La funcionaria agregó que “estas dos áreas se unen en un punto,  donde convergen las trayectorias de los estudiantes con discapacidad  y el trabajo de los equipos de Inclusión.  Es aquí donde la Dirección tiende al acompañamiento de los equipos supervisivos de los distintos niveles y modalidades. “

Esa tarea, apuntó, permite “espacios de encuentro, producir documentos y, sobre todo, habilitar al trabajo colaborativo en pos de garantizar que nuestros estudiantes no solo estén en las escuelas, sino que aprendan, disfruten, tengan experiencias ricas entre otras vivencias que deben tener.”

La provincia de Río Negro cuenta  con 22 escuelas especiales para la atención de estudiantes en situación de discapacidad y siete escuelas laborales que próximamente se denominarán Escuelas de Formación Integral.

Desde la Dirección de Inclusión se sostiene que las escuelas laborales “están en plena transformación, se busca avanzar y conformar escuelas de educación integral, donde a los estudiantes se les brinde la posibilidad de tener una trayectoria escolar con contenidos más funcionales a la vida, mejorando niveles de independencia personal, y sobre todo  su inclusión social, su futuro laboral y familiar.

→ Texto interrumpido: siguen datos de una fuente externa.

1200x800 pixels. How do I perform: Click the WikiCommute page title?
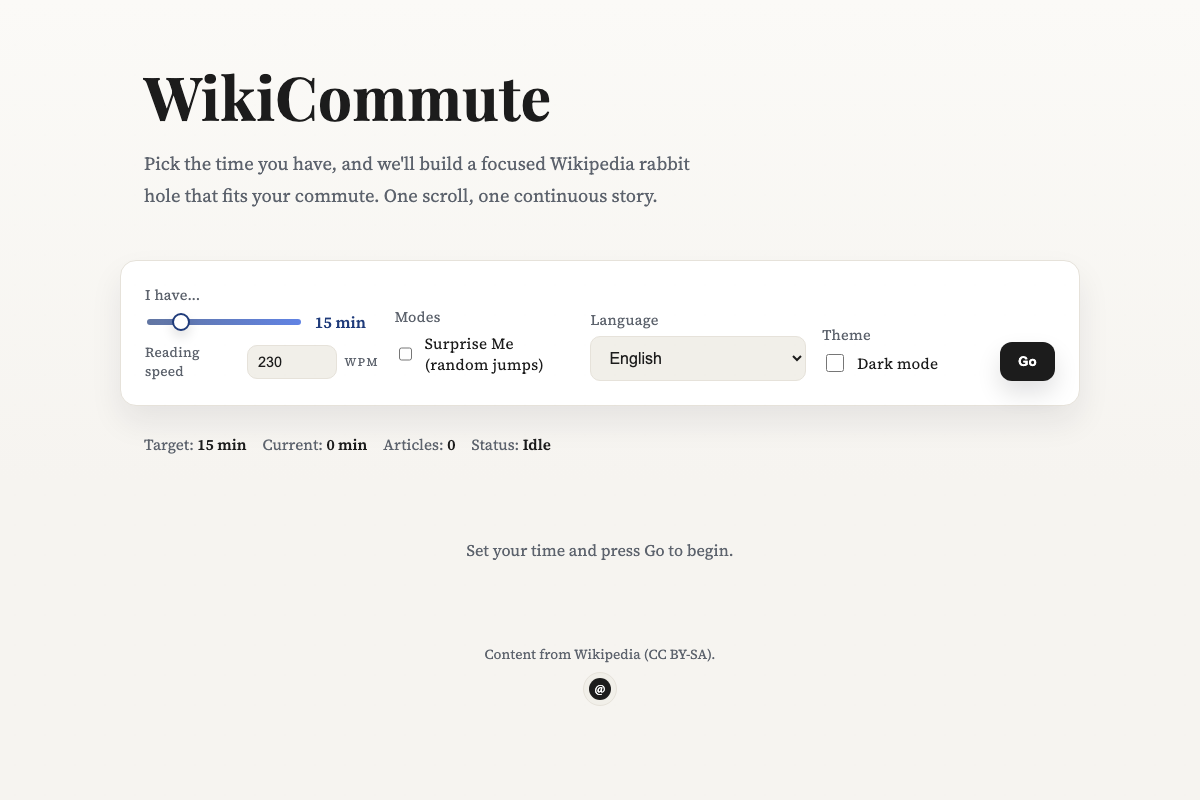click(347, 98)
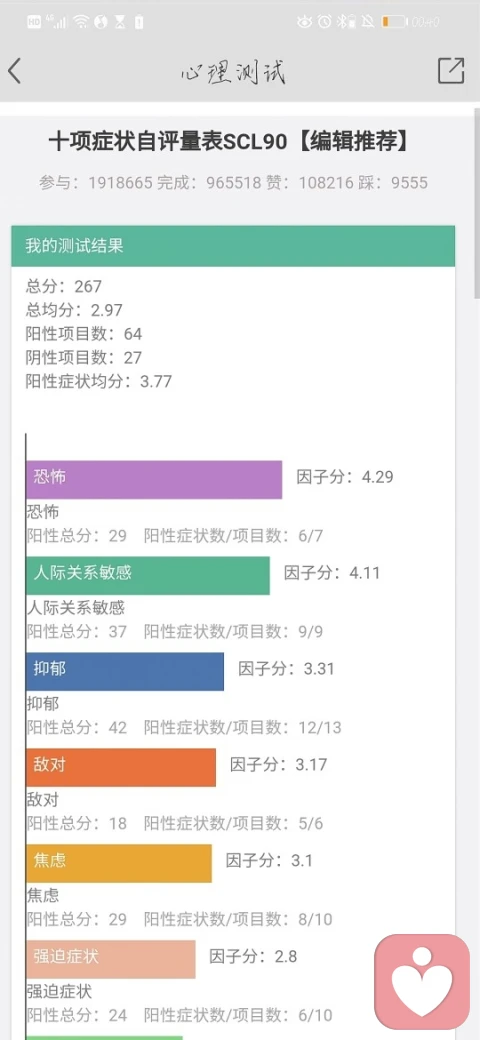Tap the eye comfort status icon
Image resolution: width=480 pixels, height=1040 pixels.
click(305, 22)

De cara al año que se inicia, la Directora provincial de Inclusión Educativa, Educación Especial y Asistencia Técnica, apuntó que “nuestro intento es transformar políticas educativas en políticas de enseñanza,  un gran desafío, por el cual se trabaja mucho en el acompañamiento de las escuelas y las trayectorias escolares de los estudiantes con  discapacidad.”

Remarcó, en tanto, que “los avances concretos que se han logrado tienen que ver con el trabajo de un equipo de apasionados respecto a la inclusión educativa. Esto permite seguir construyendo un saber pedagógico que haga que nuestros estudiantes aprendan.” Cabe destacar que en 2015, Río Negro fue una de las provincias designadas por la Nación para exponer el trabajo de sus equipos técnicos en materiales de difusión con llegada a todo el país.

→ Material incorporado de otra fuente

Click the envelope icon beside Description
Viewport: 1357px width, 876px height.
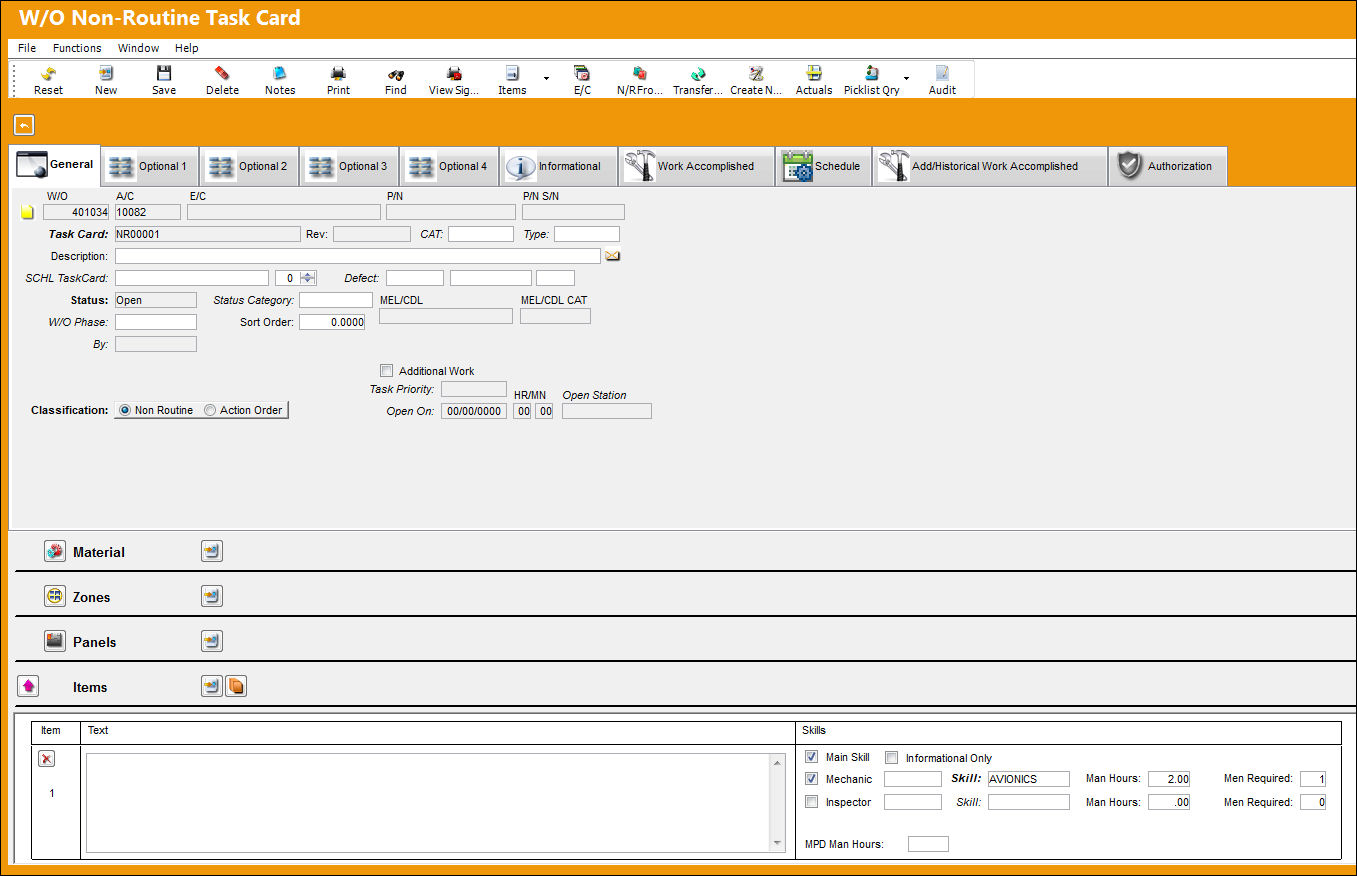pos(613,256)
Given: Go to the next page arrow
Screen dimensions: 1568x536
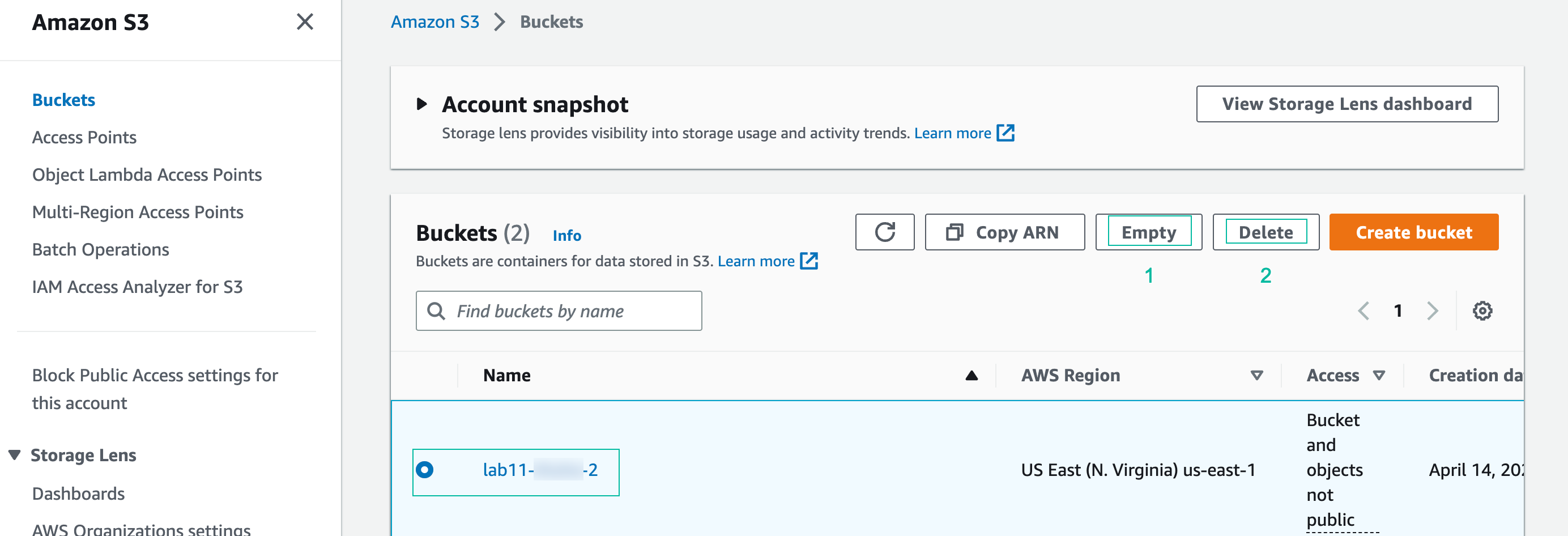Looking at the screenshot, I should 1432,310.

“Hay un avance muy importante del cual formamos parte, que es la resolución que enmarca el trabajo de los equipos técnicos a nivel nacional. Las provincias tienen equipos con diferentes formatos y Río Negro es una de las jurisdicciones con más cargos técnicos. Ello demuestra el esfuerzo que se ha puesto para pensar institucionalmente el trabajo de los equipos escolares”, destacó Roxana Méndez.

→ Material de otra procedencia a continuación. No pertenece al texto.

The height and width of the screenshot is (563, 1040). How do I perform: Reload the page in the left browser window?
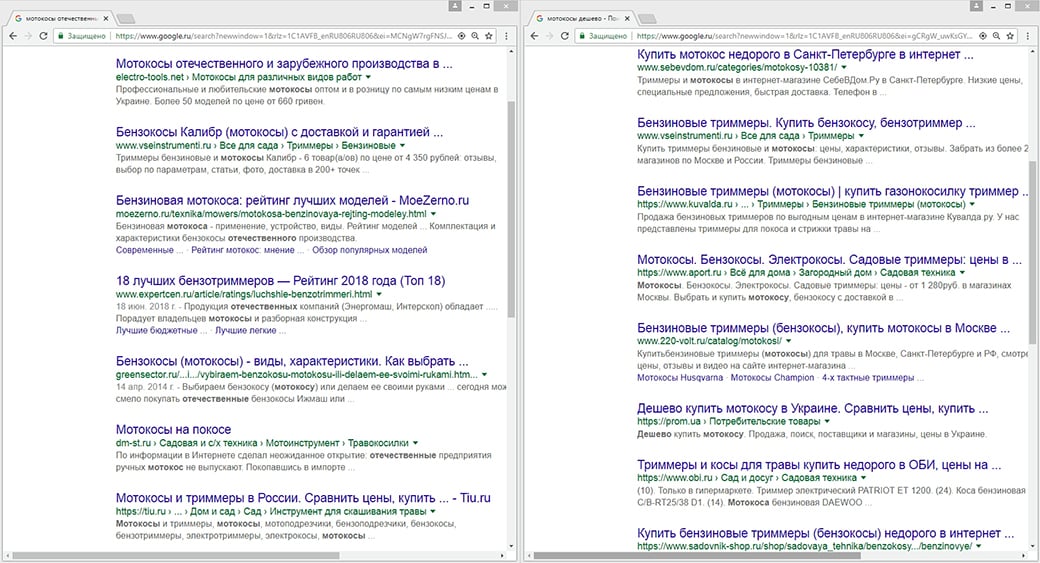pos(44,35)
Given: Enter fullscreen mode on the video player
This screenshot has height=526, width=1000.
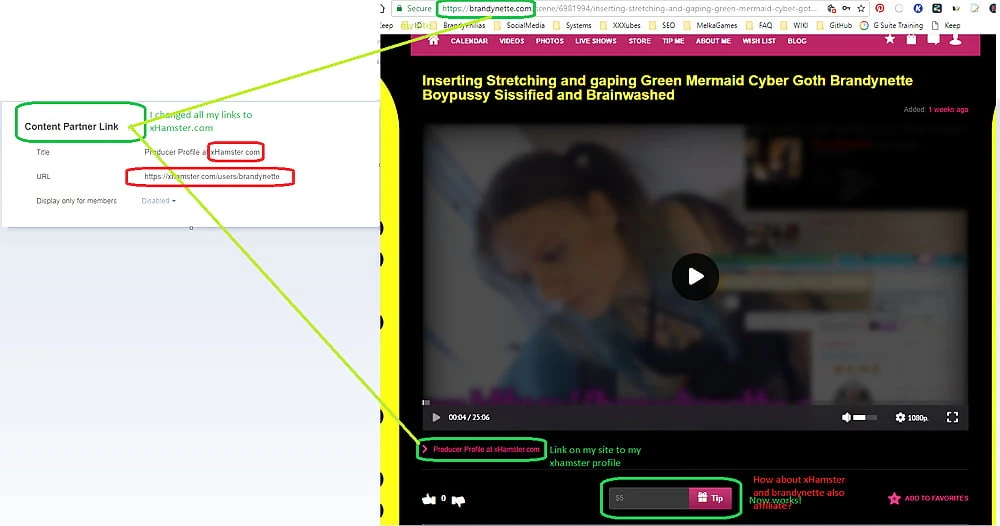Looking at the screenshot, I should coord(952,417).
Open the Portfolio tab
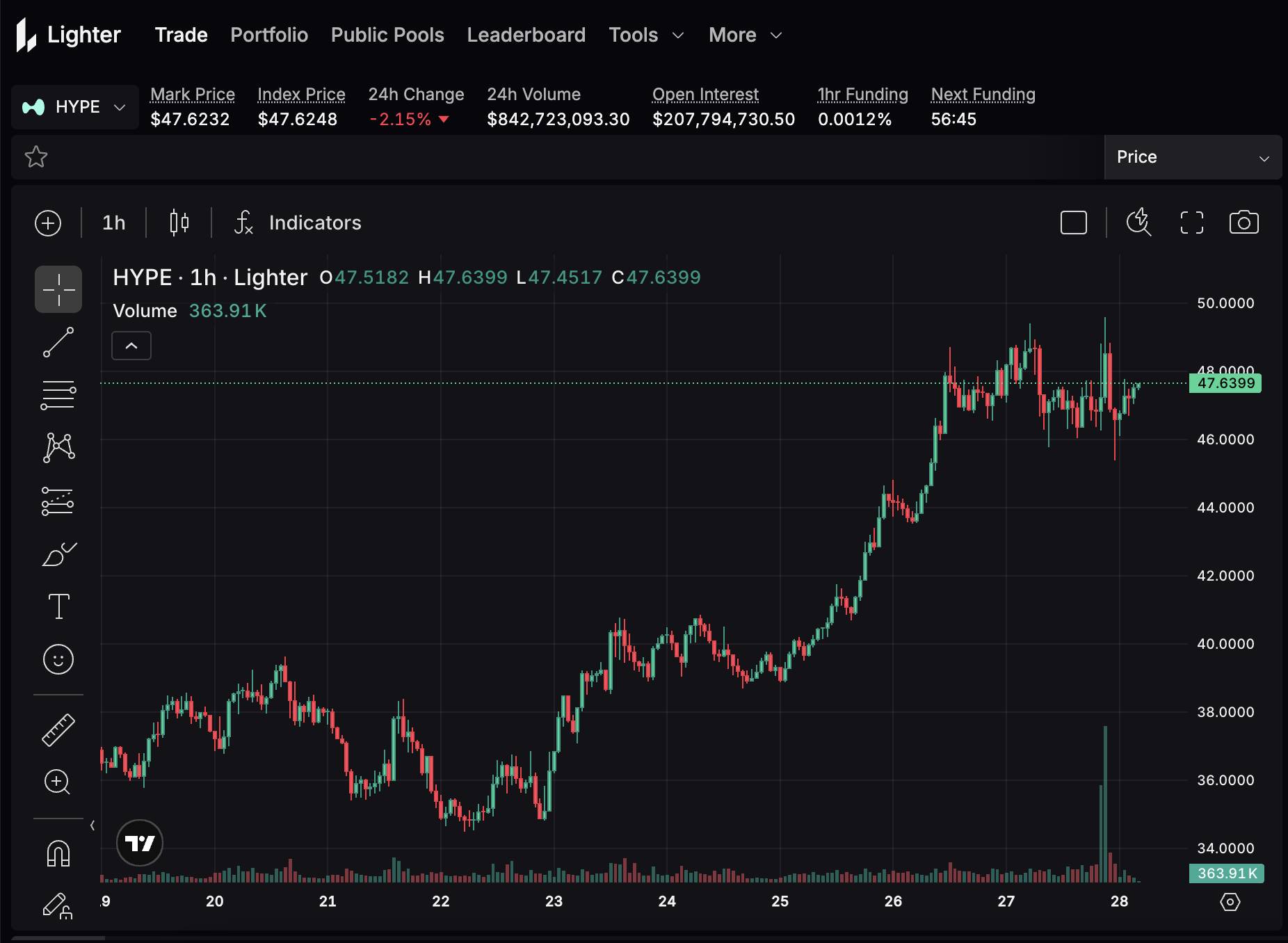Viewport: 1288px width, 943px height. [x=269, y=35]
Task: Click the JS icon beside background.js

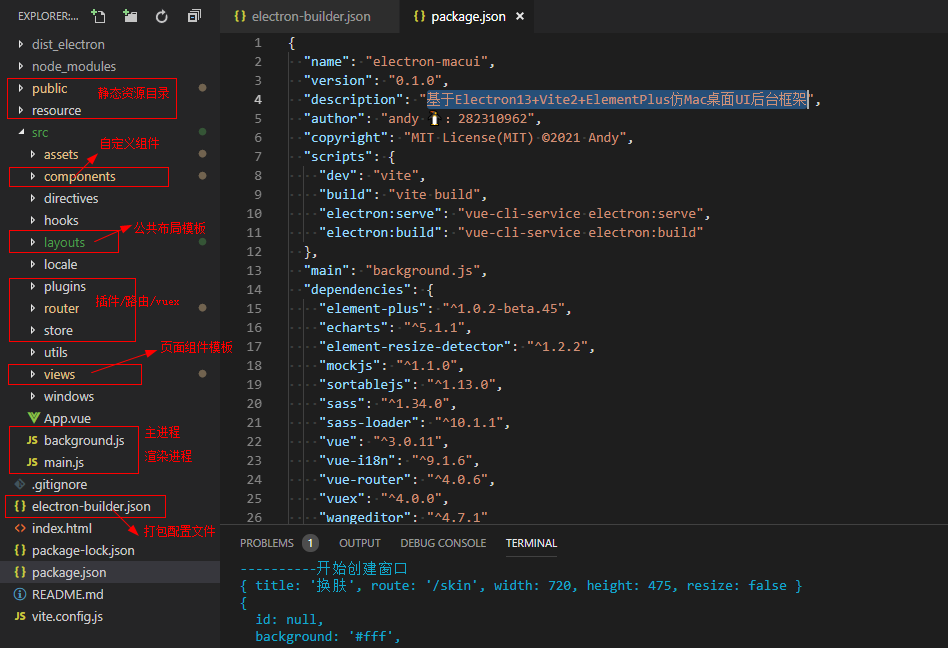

“Ya no podemos pensar en equipos que aborden problemas desde lo  individual, sino en modificar la mirada que habilite a pensar desde la complejidad de una situación, lo cual implica cambiar la unidad de análisis hacia el niño en el marco de una situación escolar y social que lo atraviesa.  Las escuelas forman parte de la problematización y del armado de dispositivos que favorecer al cambio de condiciones que propician espacios inclusivos, de aprendizajes de participación de los estudiantes y sus familias”, destacó.

En ese esquema, los espacios de análisis de prácticas y de formación para los equipos técnicos, aparece como un “aspecto clave a sostener y ampliar”, se indicó.